Deep Learning Frameworks: PyTorch and TensorFlow


Deep learning is an area of artificial intelligence loosely inspired by the animal brain. Deep learning researchers build huge models of neural networks with dozens of layers and millions of inter-connections. The models are trained on large datasets to make accurate predictions on previously unseen data.

To deal with the complexity of building large deep neural network models and train them on large datasets, deep learning frameworks have been developed. Deep learning frameworks are basically a set of libraries for manipulating large matrices. They differ from other numerical libraries in two ways: they provide transparent support for GPUs and they provide automatic differentiation.

GPU support allows to train deep learning models on very large datasets in parallel thus providing an unbeatable speed boost. Fast training using GPUs allows for further research to find optimal neural network algorithms and architectures. Automatic differentiation allows to define new deep learning models and architectures with ease and in a less error-prone manner relative to defining the differentials manually.

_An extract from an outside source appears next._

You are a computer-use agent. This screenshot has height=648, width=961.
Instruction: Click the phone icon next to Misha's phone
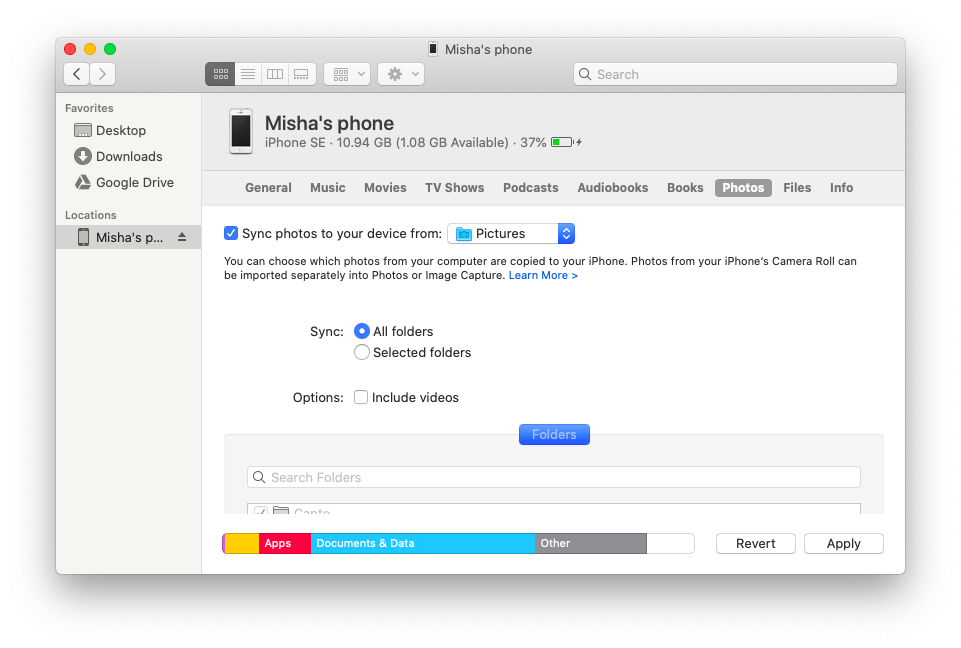[241, 131]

Deep learning models are usually trained using the gradient descent algorithm and automatic differentiation plays a vital role in providing the gradients.

Several deep learning frameworks have been open-sourced by large research groups including TensorFlow, Torch, Caffe, CNTK , MXNet and Theano. In this blog I will highlight some of the features of two Python libraries: TensorFlow and PyTorch for someone who is completely new to deep learning frameworks but has some experience with other libraries such as Python's Numpy or Matlab. The focus is to get the underlying principles across rather than building useful neural network models.

Auto-Differentiaiton

Each operation that is defined in these libraries has a corresponding operation that computes the derivative of the operation with respect to its input, e.g., if the operation is $sin(x)$, its derivative is defined automatically as $cos(x)$. The whole model is built using such primitive operations.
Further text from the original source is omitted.